Наконец, не секрет, что обе русские революции – и 1905—1907 гг. и февраля 1917 года были организованы при активном вмешательстве извне. На данный счет существуют достаточно убедительные доказательства: так называемый секретный меморандум Ламздорфа, воспоминания британского посла Дж. Бьюкенена и др. В революционных потрясениях в России в обоих случаях была заинтересована Великобритания. В период русско-японской войны «коварный Альбион» использовал для ослабления своего давнего врага «страну восходящего солнца» и внутреннюю оппозицию самодержавию. А в 1914 -1917 гг. Британия использовала этого же врага для ослабления другого своего противника – Германии. Целью февральского переворота было исключить возможность заключения сепаратного российско-германского мирного соглашения. Такая вероятность существовала, пока между императорскими домами двух стран сохранялись династические связи и российский монарх продолжал определять внешнюю политику государства.

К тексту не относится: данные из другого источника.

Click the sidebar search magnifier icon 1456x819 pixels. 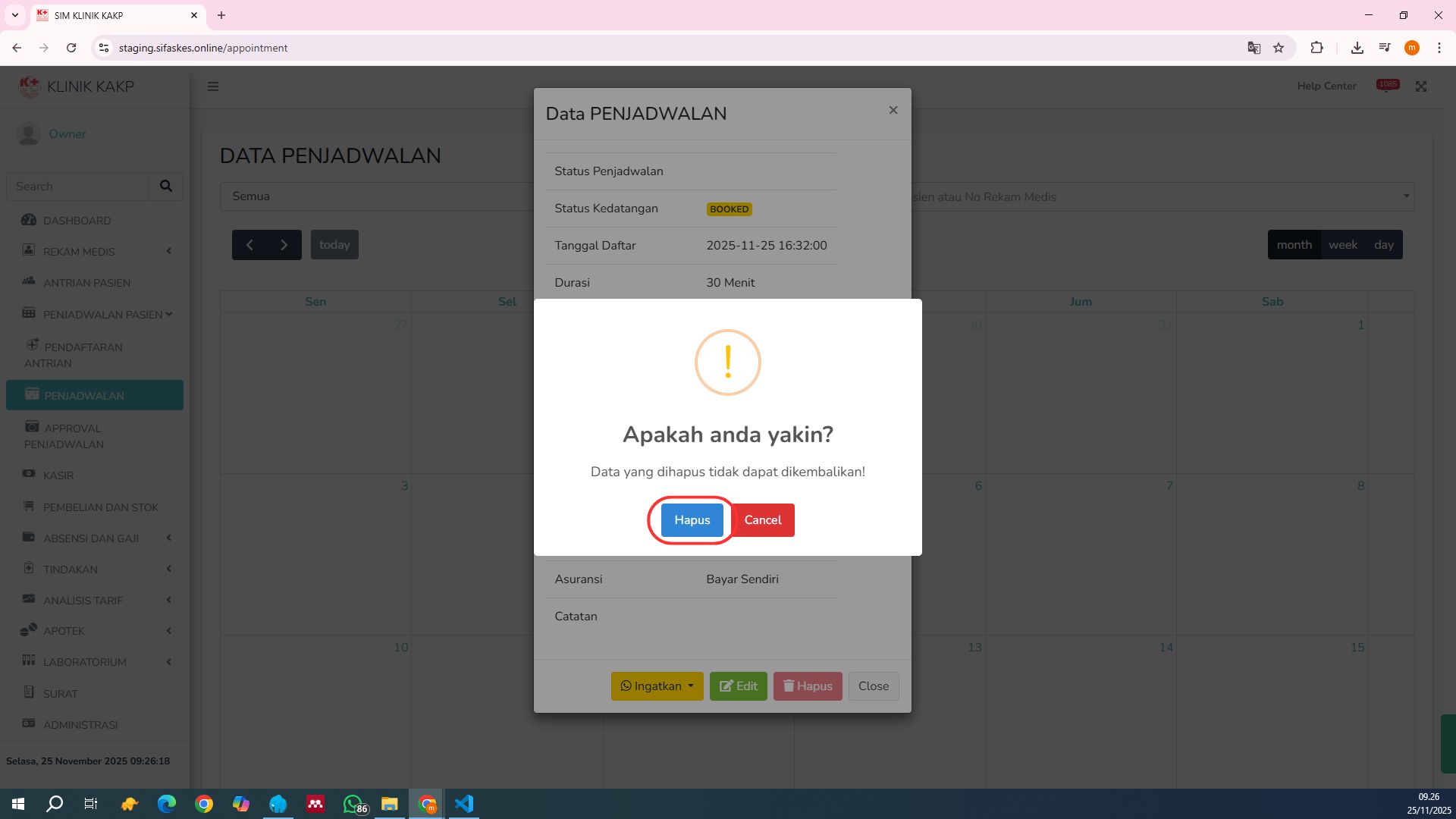pos(166,186)
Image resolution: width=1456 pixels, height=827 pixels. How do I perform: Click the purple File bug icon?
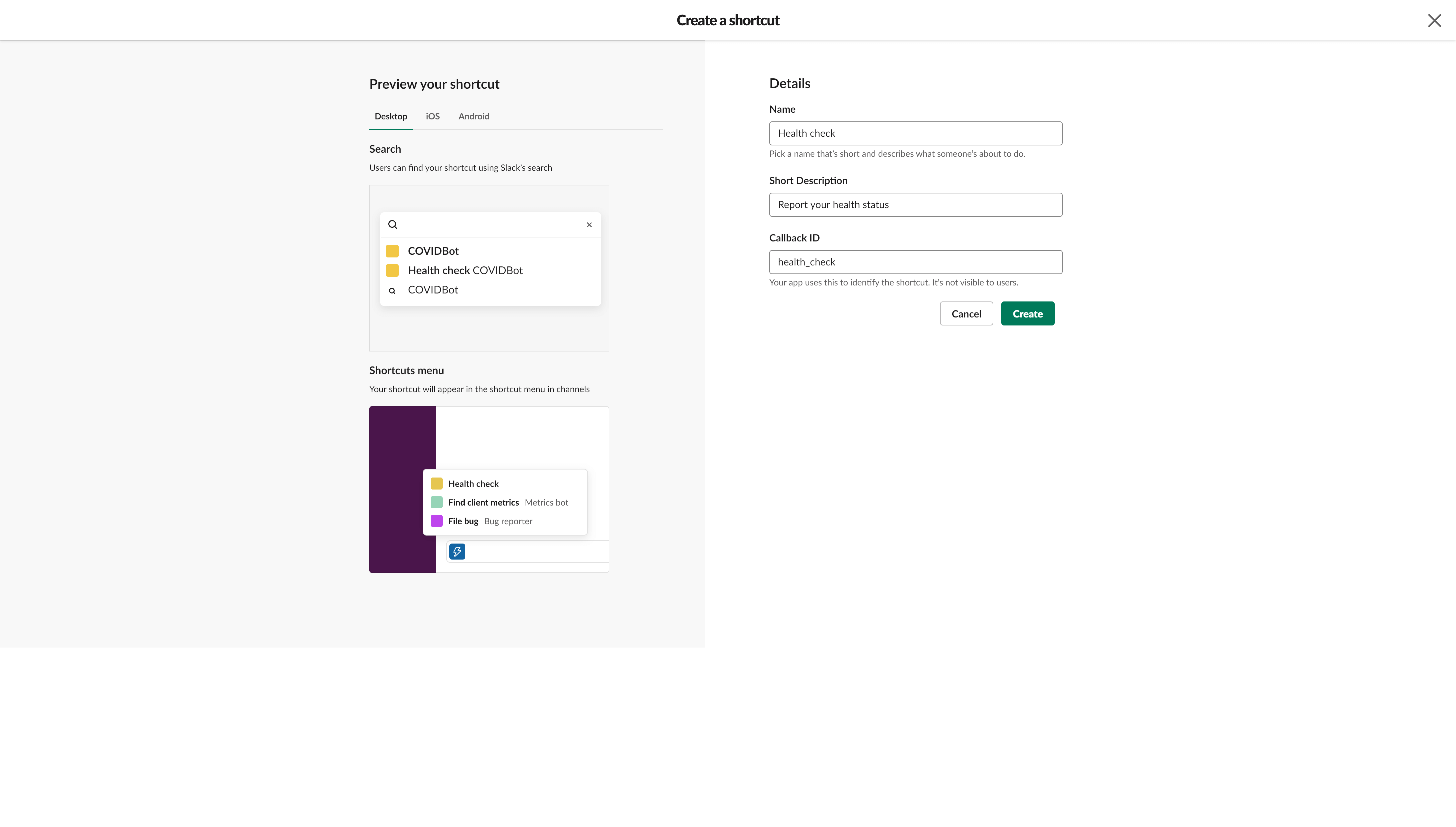point(436,521)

Современным российским «февралистам» опереться за пределами страны не на кого. Вопреки расхожему мнению, влияние заокеанской демократии на внутриполитические события в РФ, в настоящее время, по-видимому, минимально.

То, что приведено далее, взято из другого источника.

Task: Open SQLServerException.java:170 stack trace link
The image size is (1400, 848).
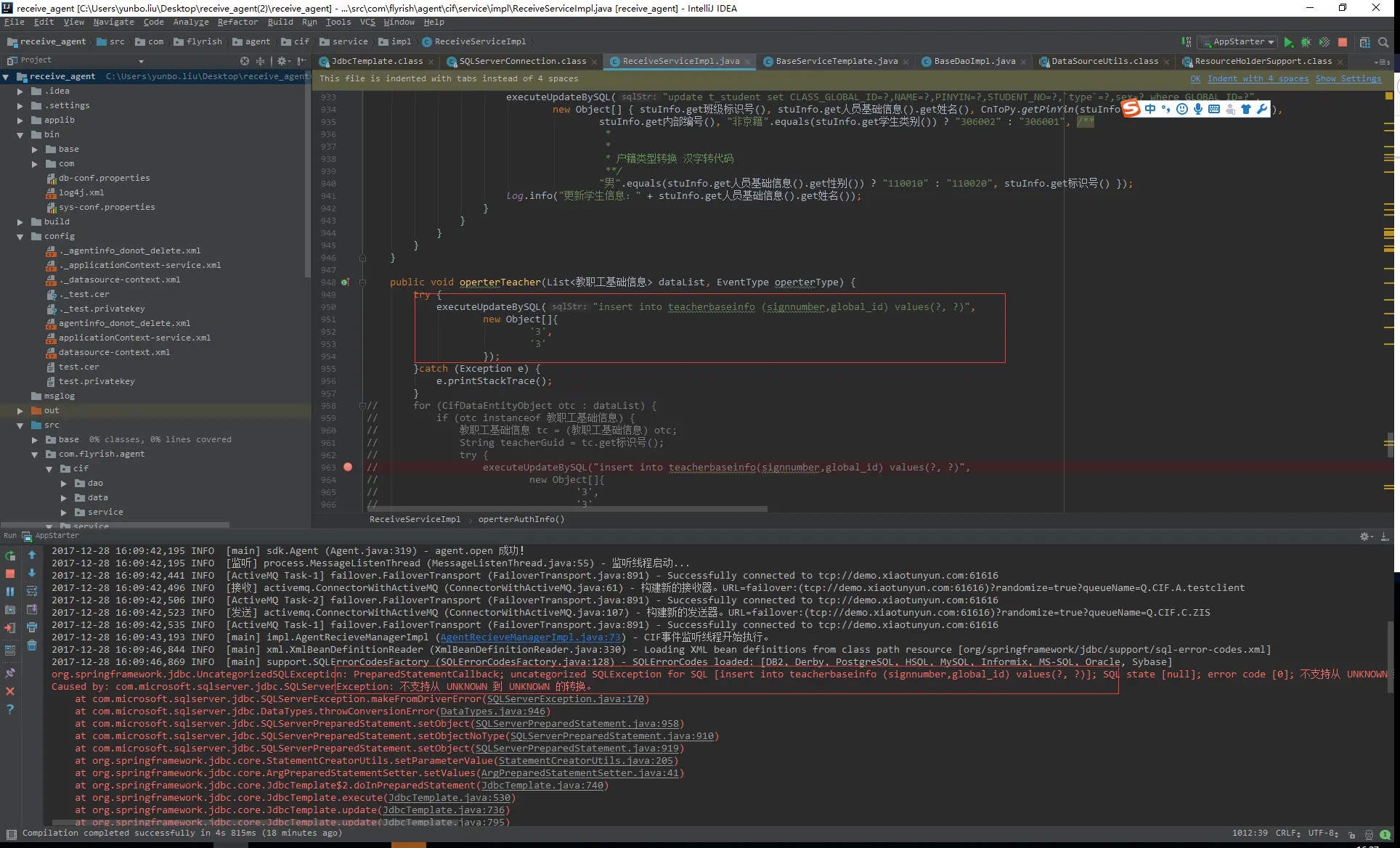Action: click(565, 699)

В самом деле, если бы США хотели или могли свалить режим Путина, то прибегли бы к такой эффективной мере, как обвал мировых цен на нефть. Однако, несмотря на все перипетии российско-американских отношений (дебаты по ПРО, перепалки в августе 2008 года и т. д.) на протяжении всех 2000-х цены на нефть, напротив, держались на высоком уровне. И продолжают держаться.
Сомневаться в намерениях «дяди Сэма» организовать в России революцию побуждает и другое обстоятельство. В отличие от начала 1990-х, когда люди поддержали демократов на волне неприятия советского дефицита, сегодня советский негатив затмил с лихвой негатив 1990-х с его криминальным беспределом и безденежьем – не случайно КПРФ «не тонет», сколько ни предсказывают аналитики всех сортов. При таких настроениях «оранжевые» могут оказаться в современной России у власти разве что в блоке с другими оппозиционными лагерями – националистами-державниками, антидемократами, социалистами – то есть политическими силамиАмерике глубоко враждебными. И перевес в коалиции будет, понятно, не на стороне «оранжевых». Так зачем Вашингтону поддерживать тех, кто либо не имеет шансов придти к власти вовсе, либо способен облегчить захват власти еще более ярым антиамериканистам, чем Путин?

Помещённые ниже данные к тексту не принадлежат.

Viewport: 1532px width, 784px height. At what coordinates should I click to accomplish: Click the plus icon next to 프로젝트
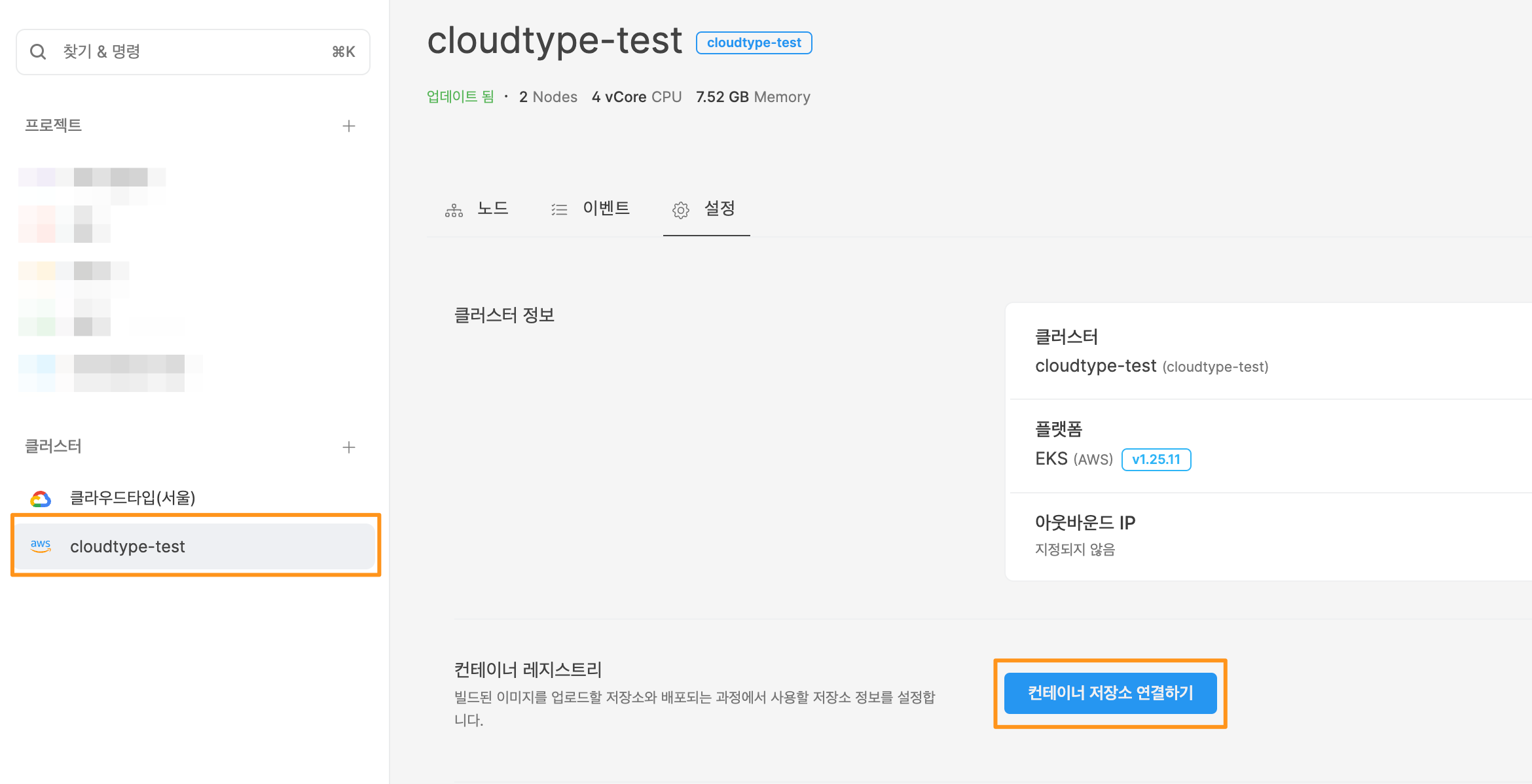349,126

В данном контексте заигрывания янки с российскими либералами каждый волен трактовать как угодно: и как жест бессилия (попытку насолить хоть как-нибудь, если по-другому нельзя), и знак недовольства в адрес своенравного младшего партнера, и даже как сознательное подыгрывание национальным чувствам россиян в интересах на самом деле устраивающего «мировой обком» режима. Но из какой бы версии ни исходить, важно, что в любом случае разрушительный эффект от американских маневров для путинской автократии – нулевой.
Подытожим. В стране сегодня есть дееспособный суверен, полицейский аппарат обладает способностью эффективно противостоять оппозиции, в случае крайней необходимости государство готово прибегнуть и к крайним же средствам. Внешнеполитический фактор явной роли в провоцировании политических потрясений сыграть не может. Так где же предпосылки для революции?
На самом деле сущность складывающейся сегодня ситуации, по-видимому, заключается в следующем: режим Путина балансирует между двумя внутриполитическими форматами – «управляемой демократии» и «белоруссификацией всей страны». У власти остается немало сторонников, но наряду с ними пришли в движение и активные противники, поэтому остаться в границах первого формата ничего не меняя, уже не получится. Реагируя на общественные настроения, Путин идет на «косметические» реформы – о чем заявил в своих статьях. Вместе с тем при нарастании недовольства соразмерно его масштабу может усилиться и тенденция «белоруссификации – с характерным для нее упором на грубую силу. При любых раскладах нынешний «верховный правитель» России остается хозяином положения. Все разговоры и прогнозы внесистемной оппозиции о скором падении режима на этом фоне выглядят, на наш взгляд, больше как стремление выдать желаемое за действительное. Но сколько ни говори «сахар», во рту слаще не станет.